No, a query does not become bound to a provider. That's why you have the IQueryable interface: it provides both the Expression and the Provider, so LINQ can call the provider to execute the expression.

The problem in your implementation is in the way Query<Entity> represents itself: you're setting the root expression to Expression.Constant(this), where this is the query (not the collection).

So when you execute the query with LINQ-to-Objects, it will call GetEnumerator on Query<>, which then calls LINQ-to-Objects to execute Expression, which has a root expression Expression.Constant(this) (of type Query<>), and LINQ-to-Objects then iterates this root expression by calling GetEnumerator on this Query<>, etc.

The problem lies in

(IEnumerable<Entity>)this.cacheOne.AsQueryable<Entity>().Provider.Execute(expression)

which is basically equal to

new Entity[0].AsQueryable().Provider.Execute(expression)

or

linqToObjectsProvider.Execute(expression)

The Provider returned by a query is not linked to the source (this.cacheOne), so you're just re-executing the expression, not querying over your cache.

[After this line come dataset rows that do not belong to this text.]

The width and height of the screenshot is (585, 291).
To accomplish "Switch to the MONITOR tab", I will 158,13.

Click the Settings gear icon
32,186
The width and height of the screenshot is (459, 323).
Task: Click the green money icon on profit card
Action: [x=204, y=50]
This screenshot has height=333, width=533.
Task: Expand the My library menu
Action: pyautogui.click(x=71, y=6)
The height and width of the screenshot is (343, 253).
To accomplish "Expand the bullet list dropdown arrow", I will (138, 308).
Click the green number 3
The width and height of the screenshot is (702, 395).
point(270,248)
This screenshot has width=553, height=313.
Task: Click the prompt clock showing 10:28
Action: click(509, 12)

What's wrong with the following?

class Collection<Entity>
{
    ...

    public IQueryable<Entity> Query()
    {
        return this.cacheOne.Concat(this.cacheTwo.Values).AsQueryable();
    }
}

Note that Concat uses delayed evaluation, so only when you execute the query are cacheOne and cacheTwo concatenated and then manipulated using the additional LINQ operators.

(In which case, I'd make Collection<Entity> an IQueryablewithExpressionequal toExpression.Constant(this.cacheOne.Concat(this.cacheTwo.Values))`. I think you can do away with all the other classes.)


Original answer

However, I don't think this way of piggy-backing LINQ to Objects will ever be able to do what you think it should.

At the very least, you should keep the original query provider so you can call that one when you have a cache miss. If you don't, and use your own query provider (you did not show the code you are using to do the actual call), your query provider one will call itself again, and again.

So you'll need to create a CachingQueryProvider and a CachingQuery:

class CachingQuery<T> : IQueryable<T>
{
    private readonly CachingQueryProvider _provider;
    private readonly Expression _expression;

    public CachingQuery(CachingQueryProvider provider, Expression expression)
    {
        _provider = provider;
        _expression = expression;
    }

    // etc.
}

class CachingQueryProvider : IQueryProvider
{
    private readonly IQueryProvider _original;

    public CachingQueryProvider(IQueryProvider original)
    {
        _original = original;
    }

    // etc.
}

public static class CachedQueryable
{
    public static IQuerable<T> AsCached(this IQueryable<T> source)
    {
        return new CachingQuery<T>(
             new CachingQueryProvider(source.Provider), 
             source.Expression);
    }
}

Also if you want to cache a result, you'll need to materialize the result before you cache it, otherwise you cache the query, not the result. And the result itself should never be executed again, as it is already the data you should return.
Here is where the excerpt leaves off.